A study published as a research letter in JAMA examines how scribe use affected medical record closure times—a standard measure of documentation burden-- among physicians at Oregon Health & Science University over a five-year period. The authors looked at three different record closure metrics: closure times—the amount of time between the patient encounter and when the physician signs off on the encounter’s documentation—the proportion of medical records open 14 days or more, and the proportion closed during non-regular business hours (i.e., 7 p.m. to 7 a.m. on weekdays or anytime on weekends). The study included 1.2 million patient encounters with 430 physicians and 134 scribes across 55 specialties.
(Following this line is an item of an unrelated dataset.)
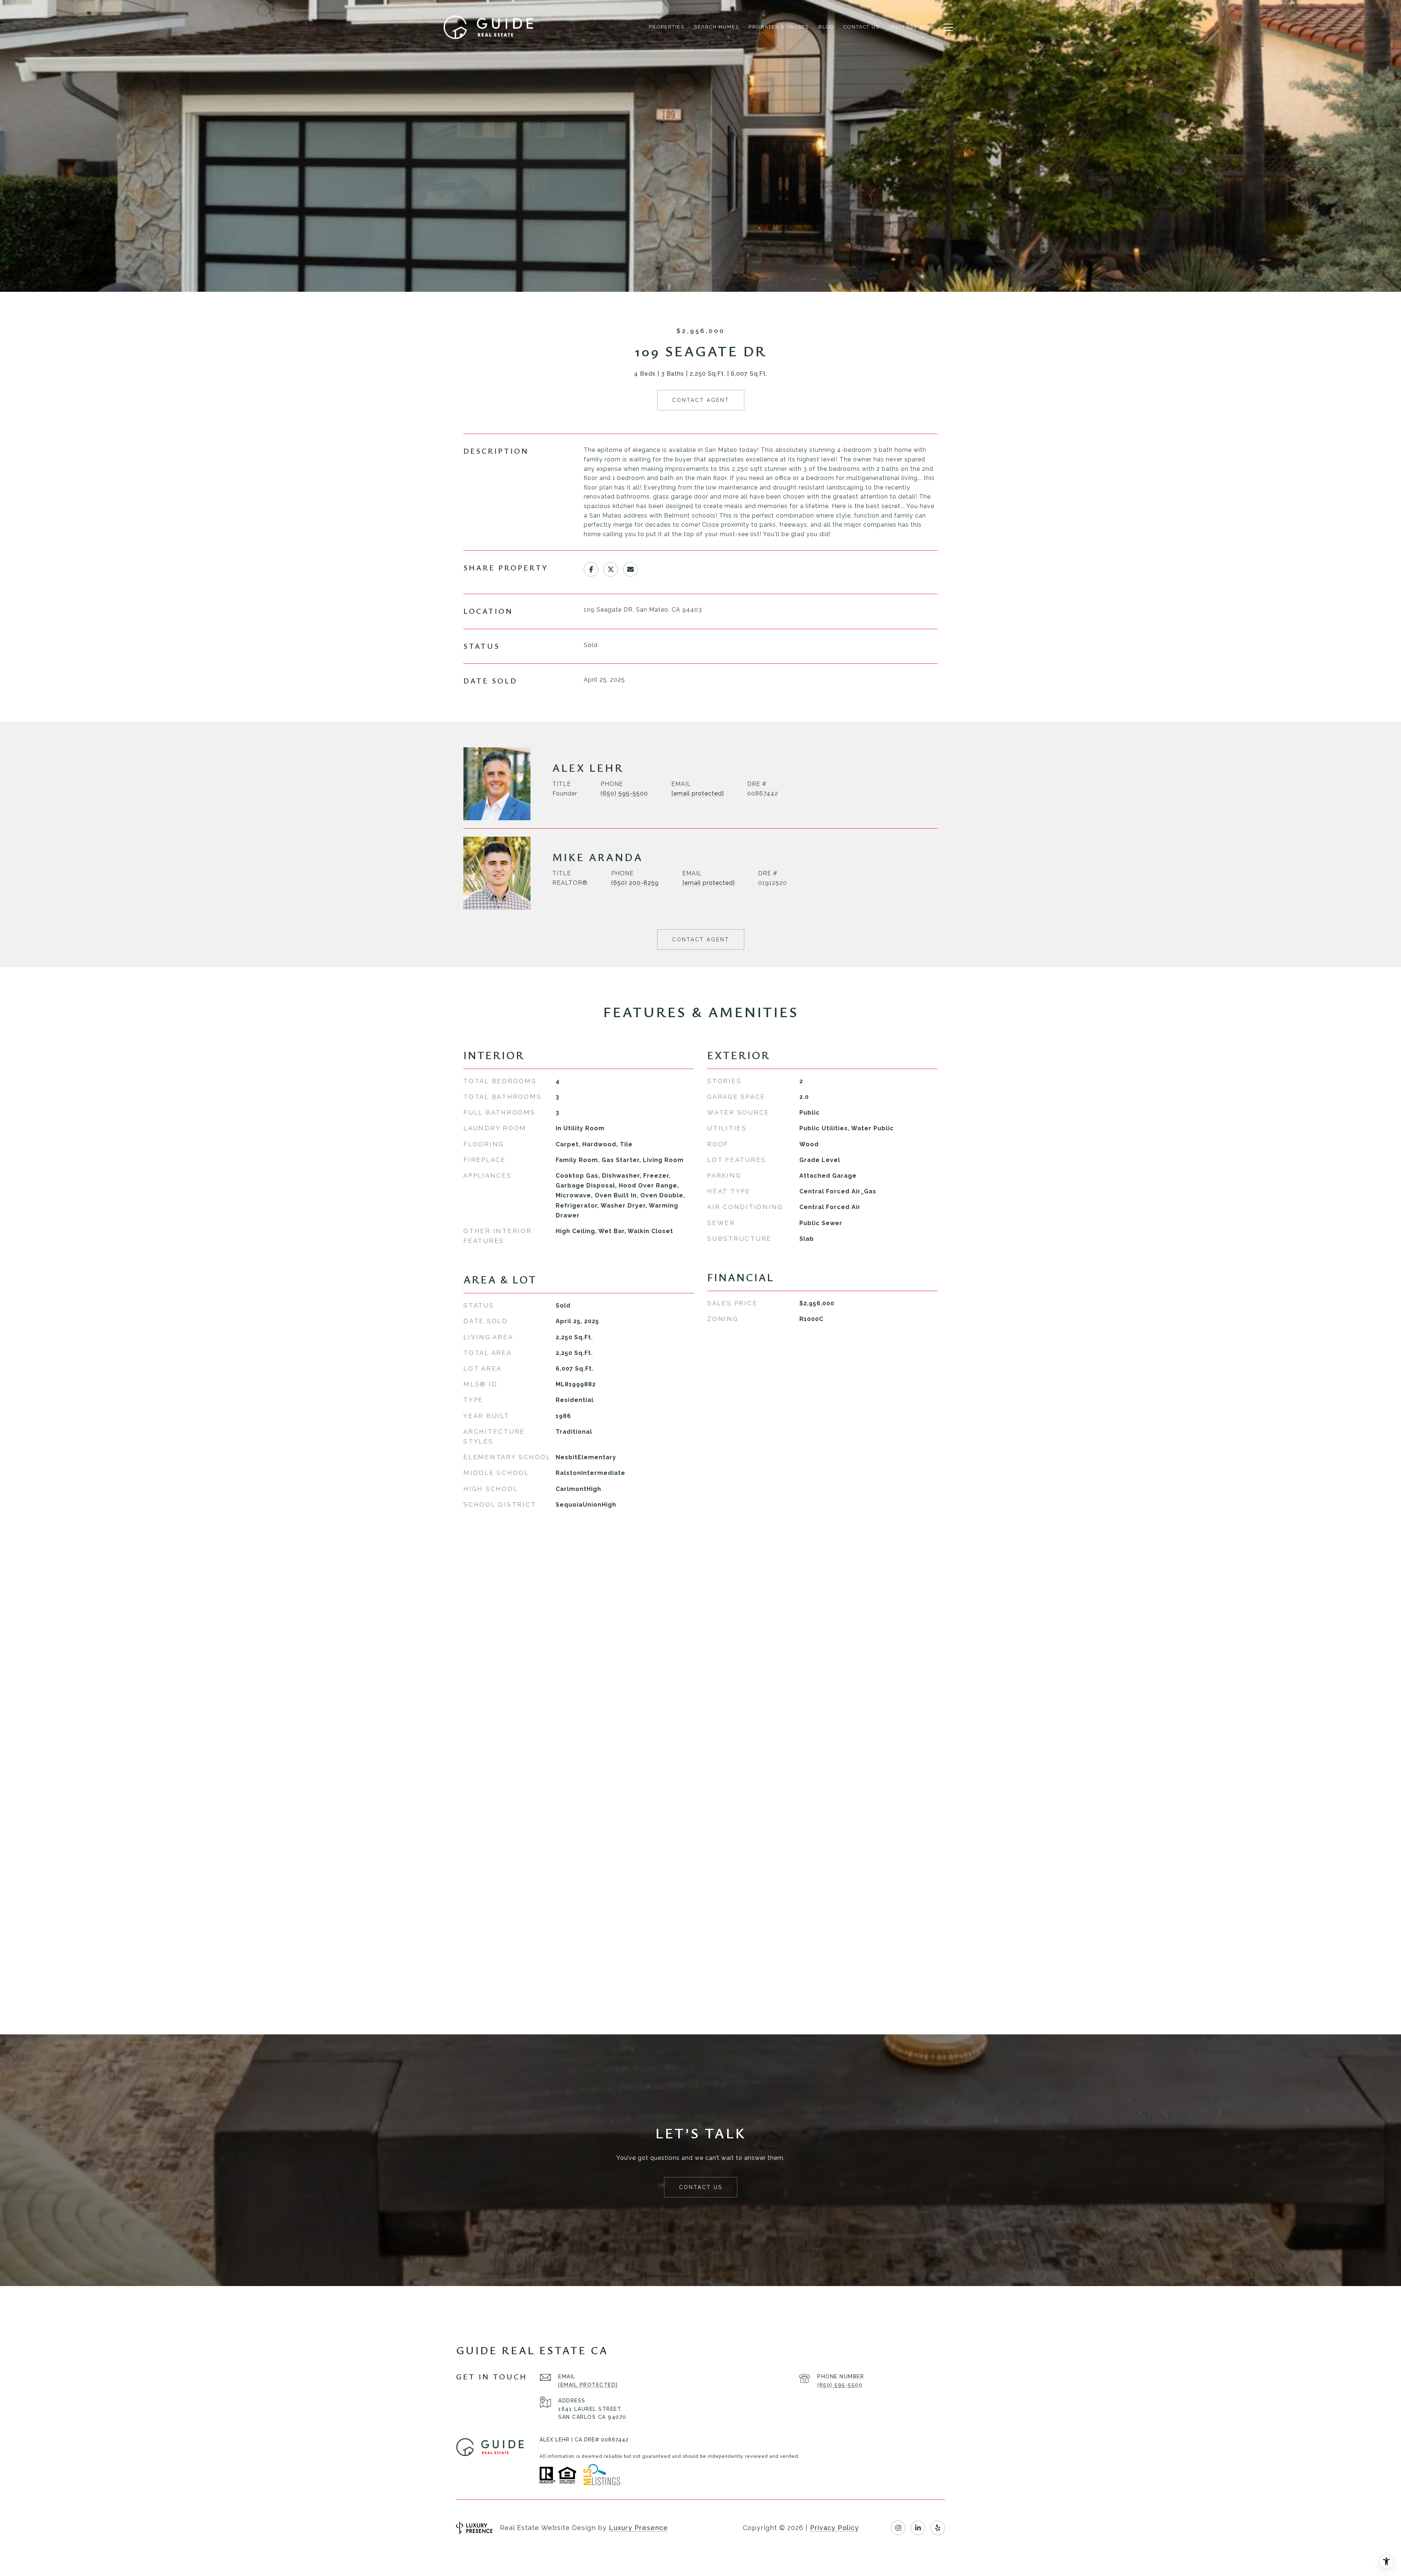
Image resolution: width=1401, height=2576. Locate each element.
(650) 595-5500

The authors used the metrics to conduct three sets of analyses. First, they compared outcome differences between doctors who never used scribes with those who started out not using scribes but then began using them. Second, they compared the performances of scribe users before and after they were assigned a scribe. Third, among doctors who had scribes assigned to them, they looked at performance differences between scribed and non-scribed patient encounters.
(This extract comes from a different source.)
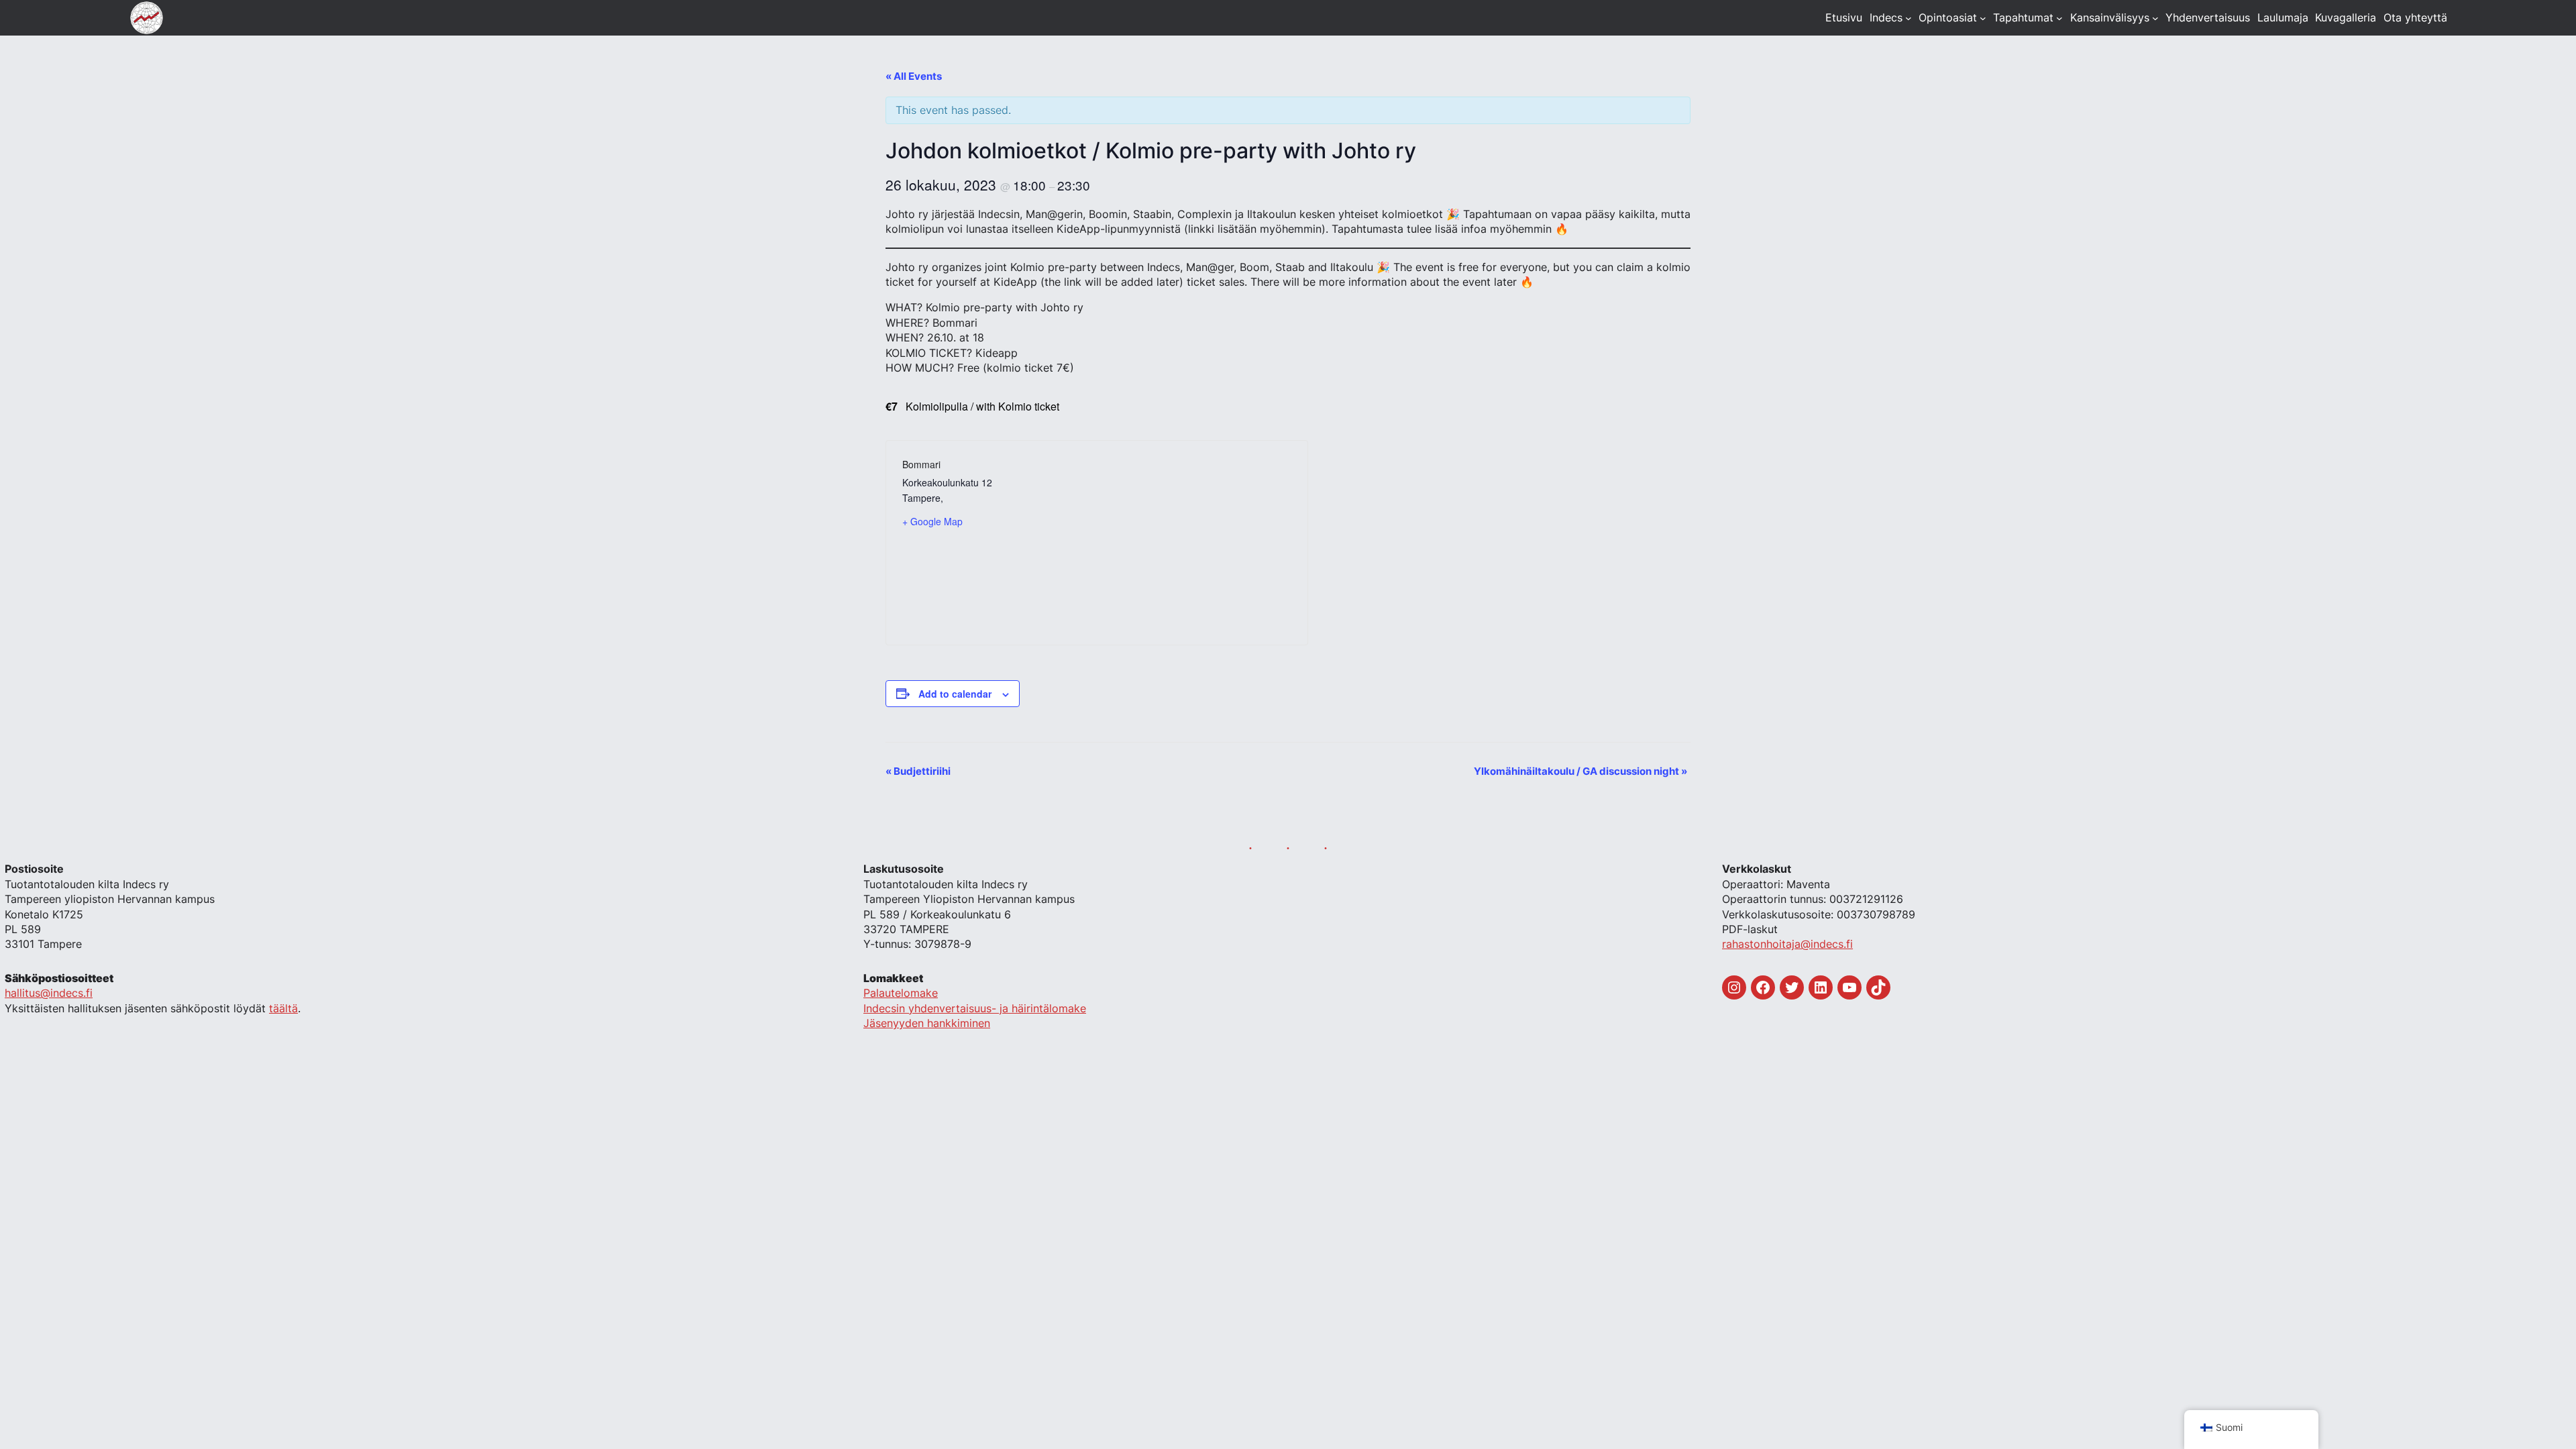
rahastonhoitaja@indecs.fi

The results revealed worse outcomes when scribes were used for every analysis set and every metric. The medical record closure time among doctors using scribes was .69 days versus .14 days for doctors not using scribes. The proportions of delinquent medical records for the two groups were 11.8% and 2.6%, respectively, while proportions of records closed after hours were 28% and 17.4%. Similar performance differences emerged among doctors pre- and post-scribe assignment and scribed and non-scribed patient encounters.
The authors attribute the lack of improved performance among scribe users to the time spent proofreading the scribe’s notes for any documentation errors before closing the record on the visit. Having to do this, they say, “could subsequently increase documentation burden and mitigate potential benefits to scribe use.”
The research letter, “Medical Record Closure Practices of Physicians Before and After the Use of Medical Scribes,” was published online September 1.